Your goal ▸ Starting with the line that has "Task: Expand the 1分 timeframe dropdown" and finishing with the line that has "Task: Maximize the 显示设置 dialog window", set down each line below exactly. Pictures are not copied.

Extracted data entries:
+ + + +
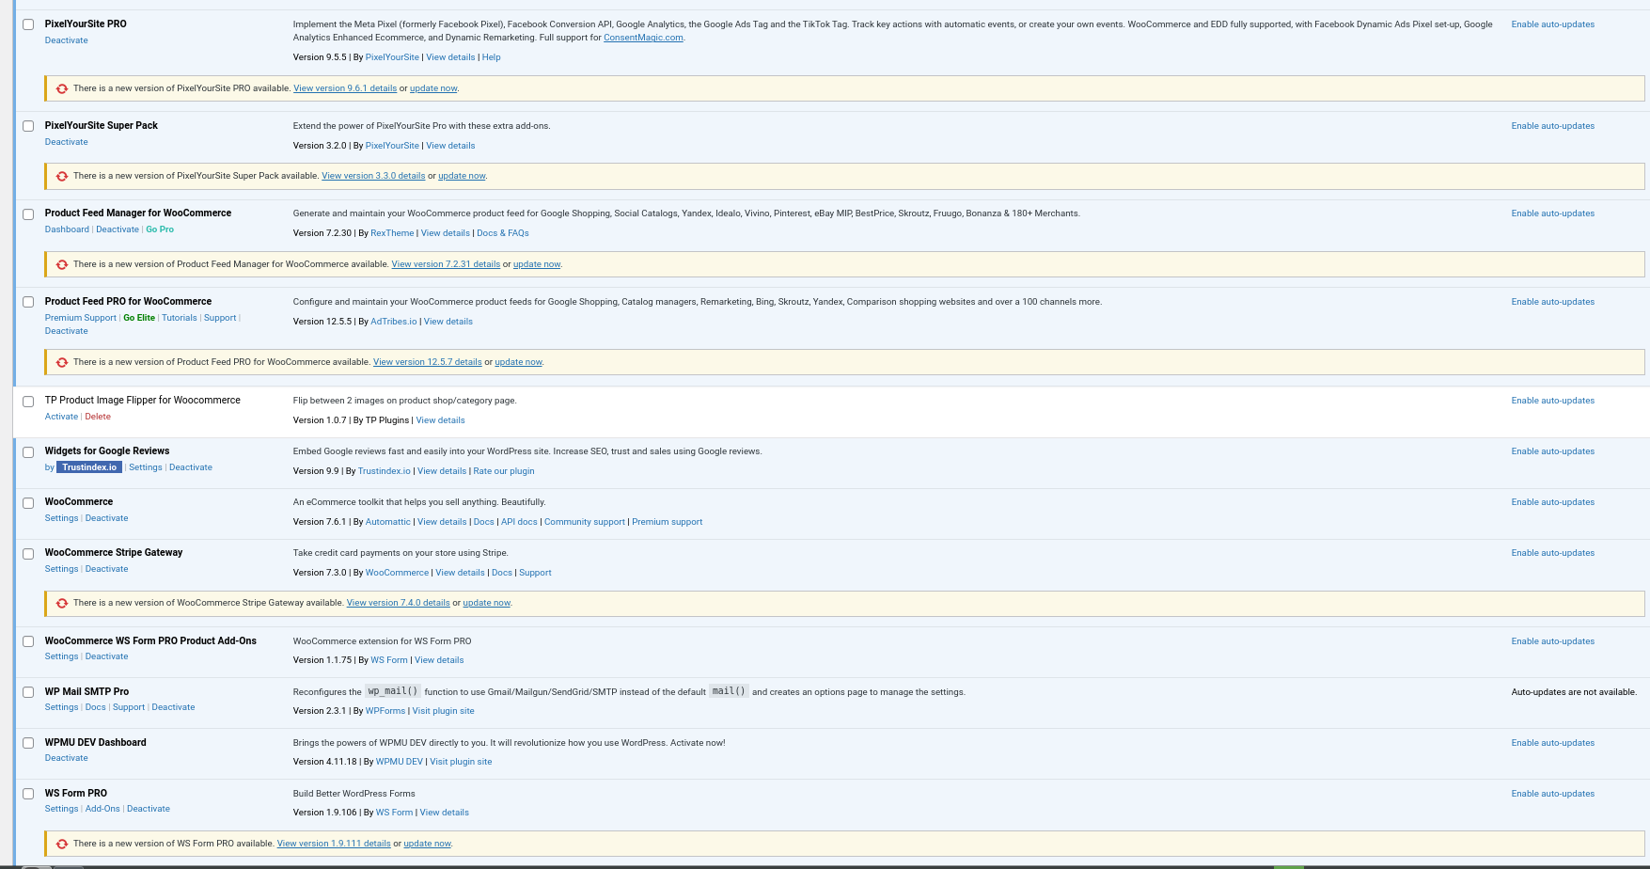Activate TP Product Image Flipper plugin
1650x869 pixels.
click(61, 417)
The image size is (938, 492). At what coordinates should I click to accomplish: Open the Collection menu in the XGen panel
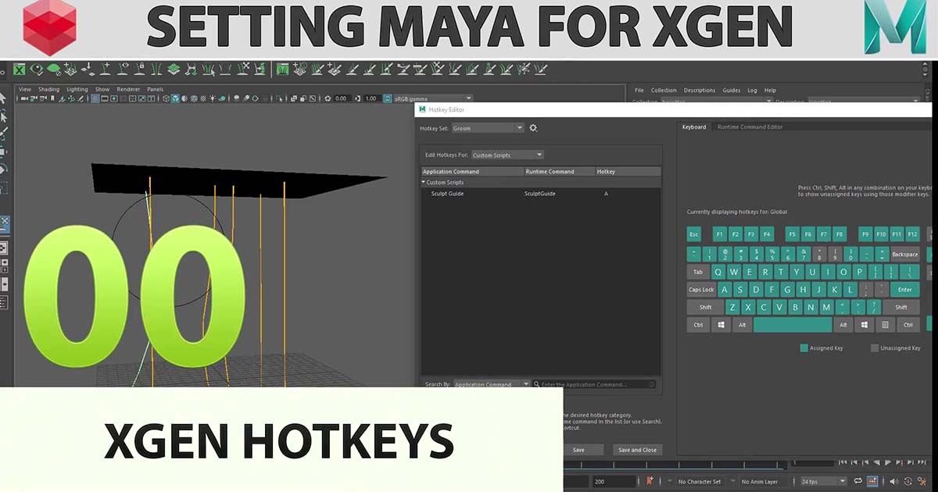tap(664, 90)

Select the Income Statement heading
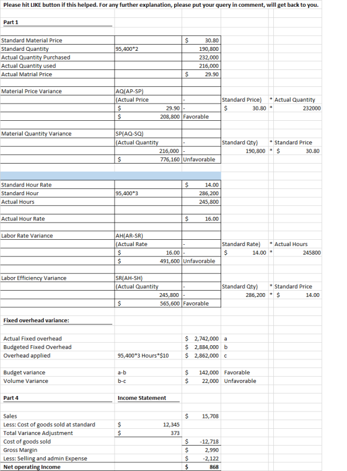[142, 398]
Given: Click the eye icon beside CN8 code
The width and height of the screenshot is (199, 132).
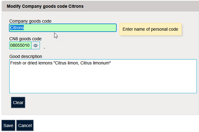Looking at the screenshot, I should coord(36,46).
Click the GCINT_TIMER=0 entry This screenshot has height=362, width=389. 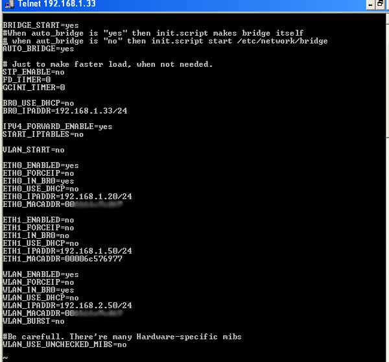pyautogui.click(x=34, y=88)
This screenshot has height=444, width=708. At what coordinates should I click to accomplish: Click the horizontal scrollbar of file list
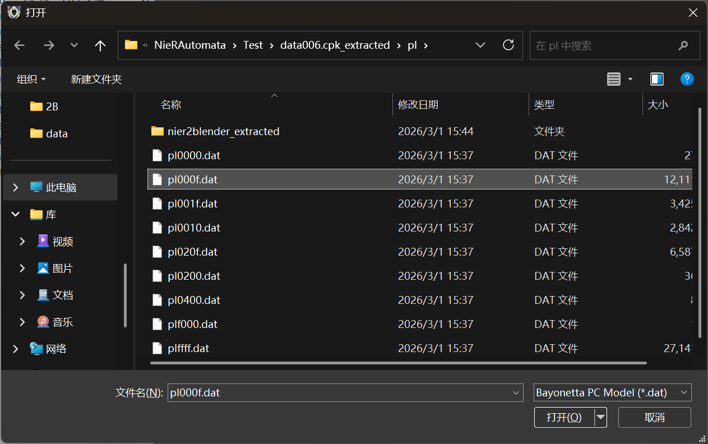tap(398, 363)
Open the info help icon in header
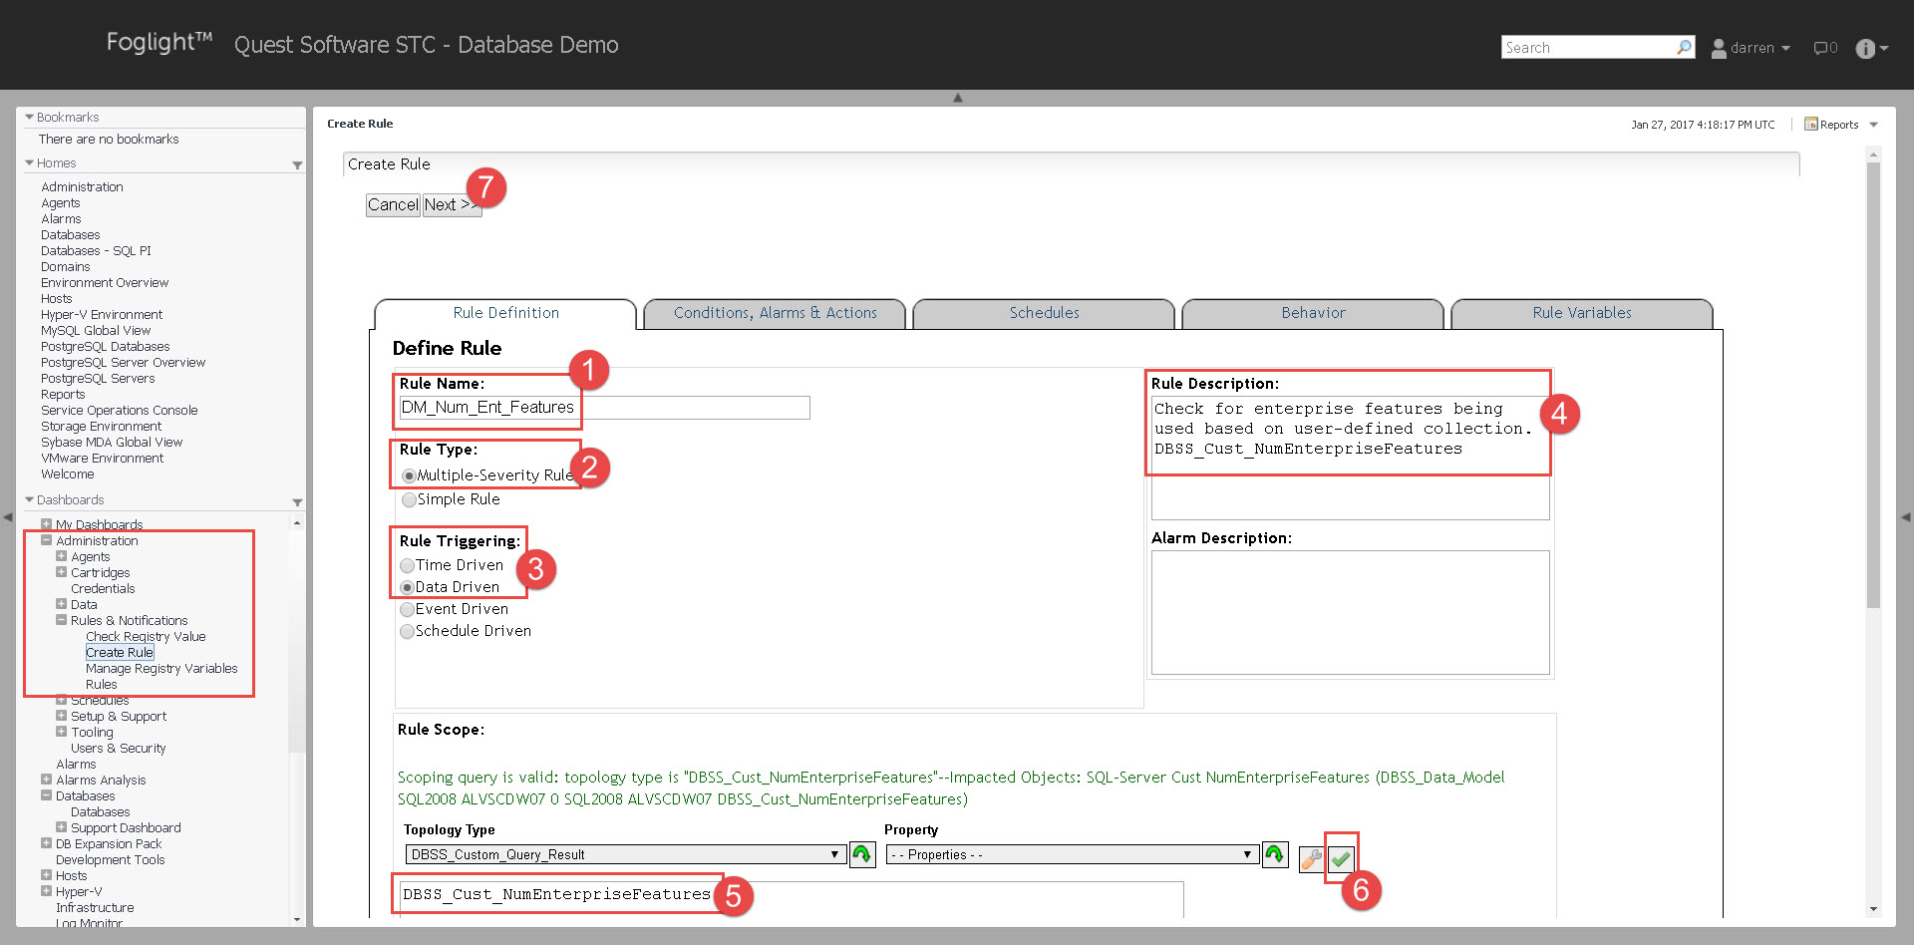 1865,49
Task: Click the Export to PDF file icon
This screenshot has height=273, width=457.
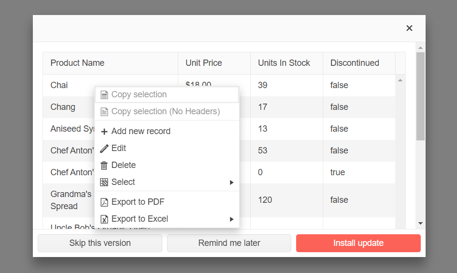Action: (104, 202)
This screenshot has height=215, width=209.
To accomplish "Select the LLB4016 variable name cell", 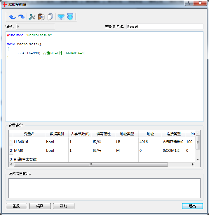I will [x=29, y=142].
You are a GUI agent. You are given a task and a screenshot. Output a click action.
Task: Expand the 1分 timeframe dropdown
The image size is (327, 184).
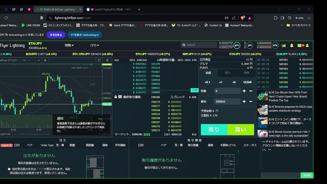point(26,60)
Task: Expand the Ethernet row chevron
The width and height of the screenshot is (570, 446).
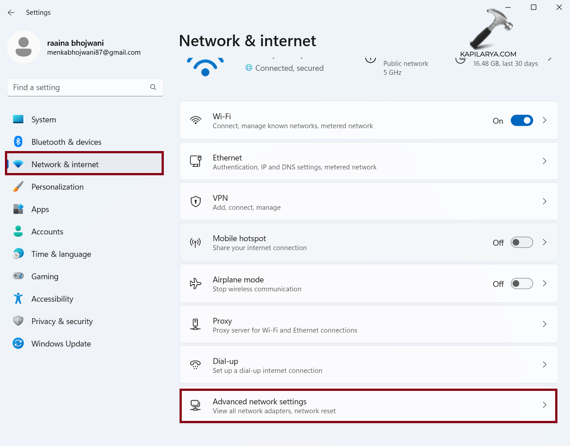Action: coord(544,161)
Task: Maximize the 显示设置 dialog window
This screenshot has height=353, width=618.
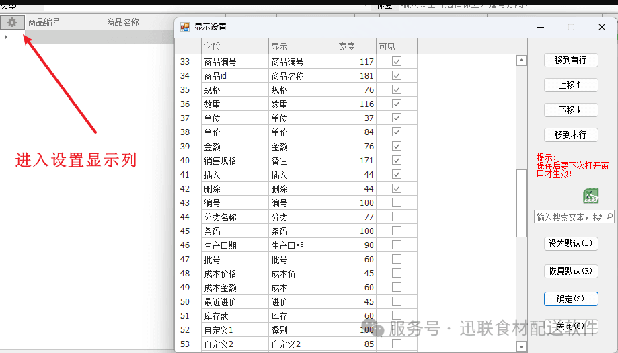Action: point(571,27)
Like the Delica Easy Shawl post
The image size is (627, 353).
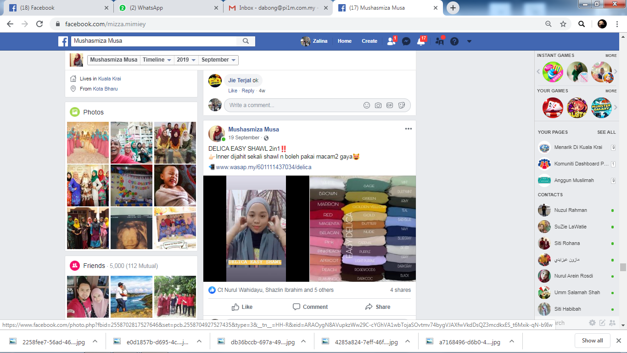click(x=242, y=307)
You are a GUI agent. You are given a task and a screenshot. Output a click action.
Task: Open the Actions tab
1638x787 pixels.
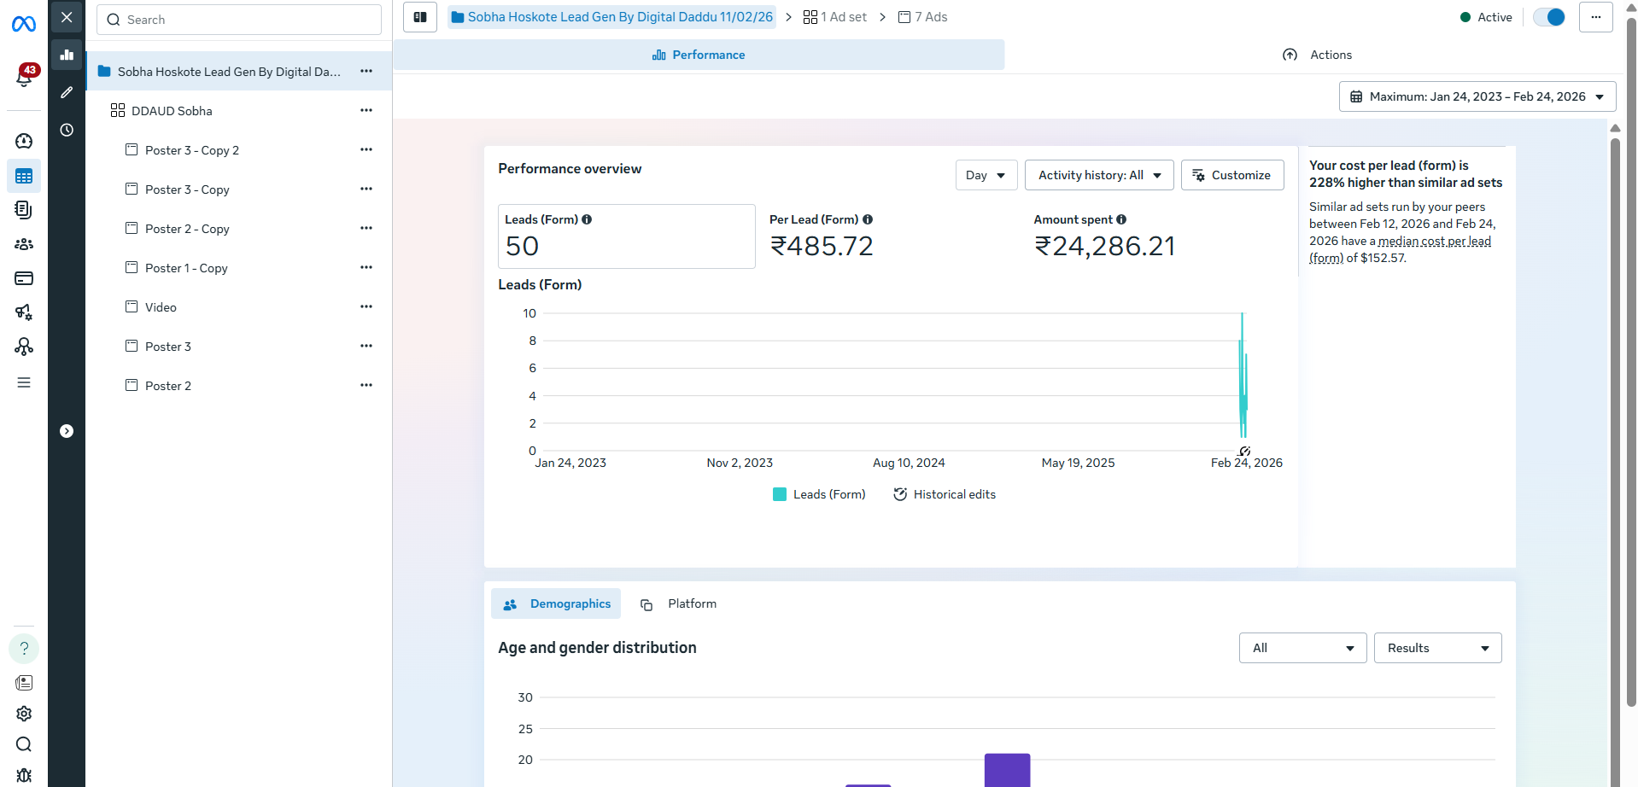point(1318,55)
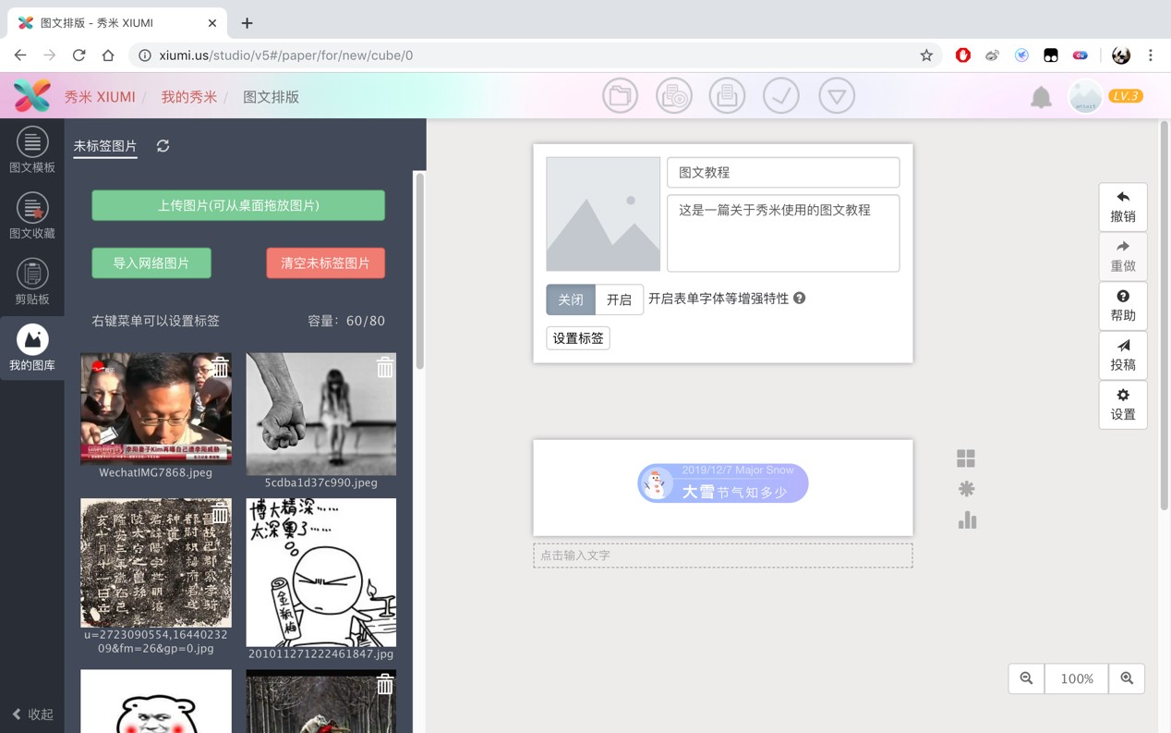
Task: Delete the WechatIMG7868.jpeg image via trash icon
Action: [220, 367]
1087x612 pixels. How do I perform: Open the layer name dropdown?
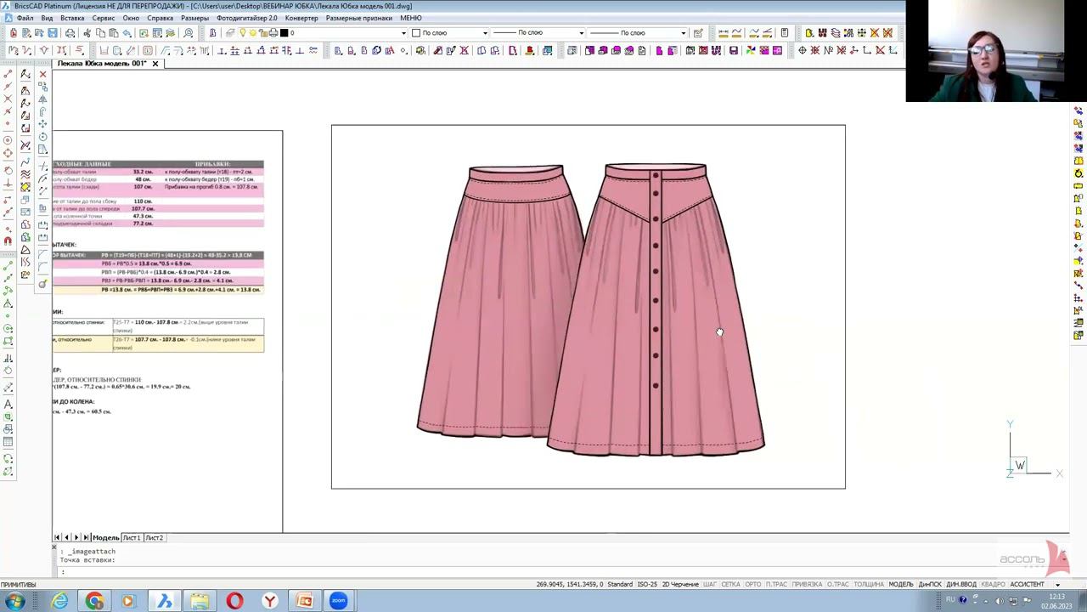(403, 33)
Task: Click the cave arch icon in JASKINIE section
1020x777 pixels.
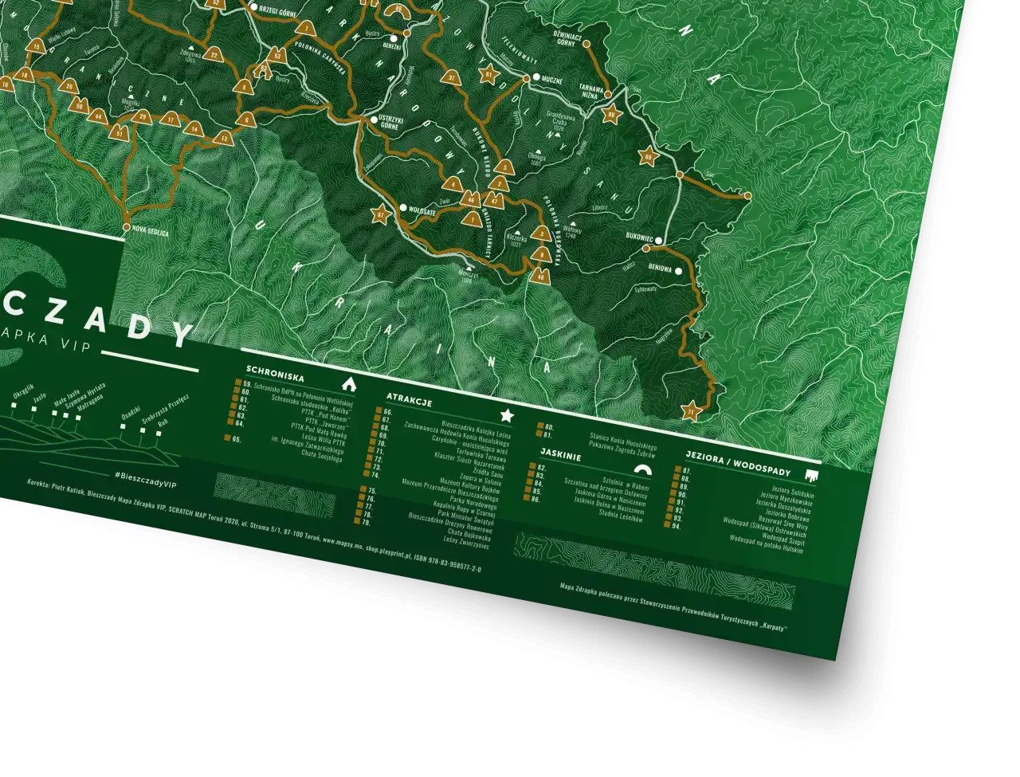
+ + + +
Finished task ▸
Task: Expand the 1分 timeframe dropdown
The image size is (327, 184).
point(26,60)
Task: Expand the Ethernet row chevron
The width and height of the screenshot is (570, 446).
Action: coord(544,161)
Task: Maximize the 显示设置 dialog window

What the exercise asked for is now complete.